Essentially, speculation seeks, by way of observing the dialectical movement of the Real and losing (only
to find!) oneself therein, to make explicit the necessary interplay between Subjectivity and Objectivity, or
Subject and Substance, as an infinitely singular self-identical difference, or Spirit. Schematically, Spirit 
[SubjectSubstance]. In this brief analysis we can therefore see why one recent author has called Hegel
“the World-Historical Alchemist” whose final product is the Philosopher’s Stone.27

21
PS 197
22
Kojeve, Alexander; Introduction to the Reading of Hegel; Ed. Allan Bloom; Cornell UP 1947; London.
23
“Every individual is a blind link in the chain of absolute necessity along which the world develops.

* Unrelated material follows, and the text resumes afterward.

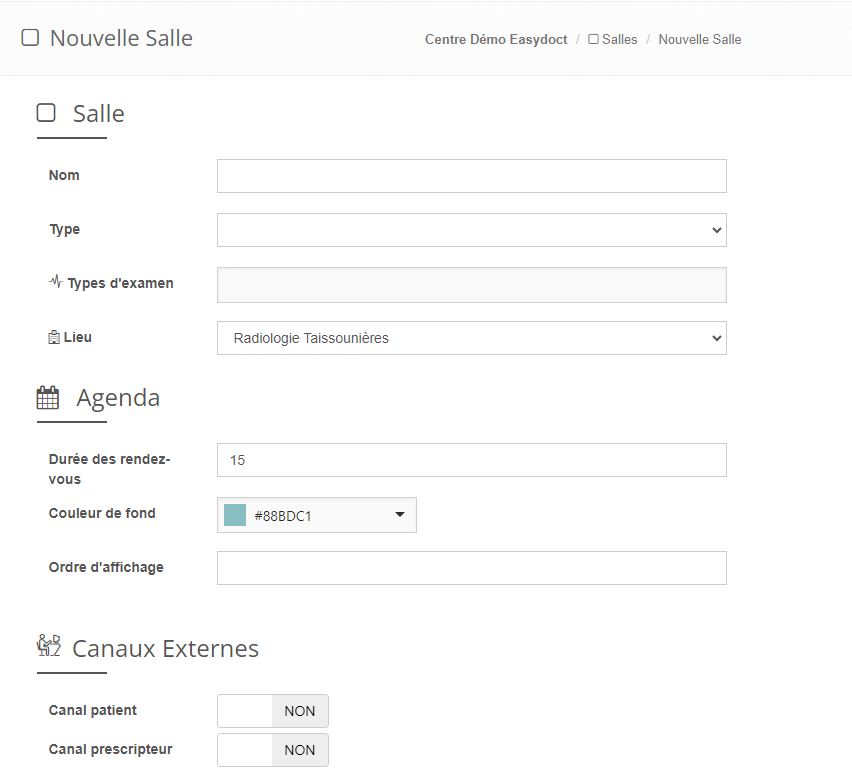
Task: Open the Type dropdown
Action: click(471, 230)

Every individual can raise himself to domination over a great length of this chain only if he realizes the
goal of this great necessity and, by virtue of this knowledge, learns to speak the magic words which evoke
its shape…this knowledge can be gathered from philosophy alone.” (from Hegel’s Philosophy of Science)
24
Magee, Glenn; Hegel and the Hermetic Tradition; Cornell UP 2001; New York.
25
Mctaggart, John Ellis; Studies in the Hegelian Dialectic; Cambridge 1896; London. Pg4.
26
PS 808
27
Magee Glenn; Hegel and the Hermetic Tradition; Cornell UP 2001; New York.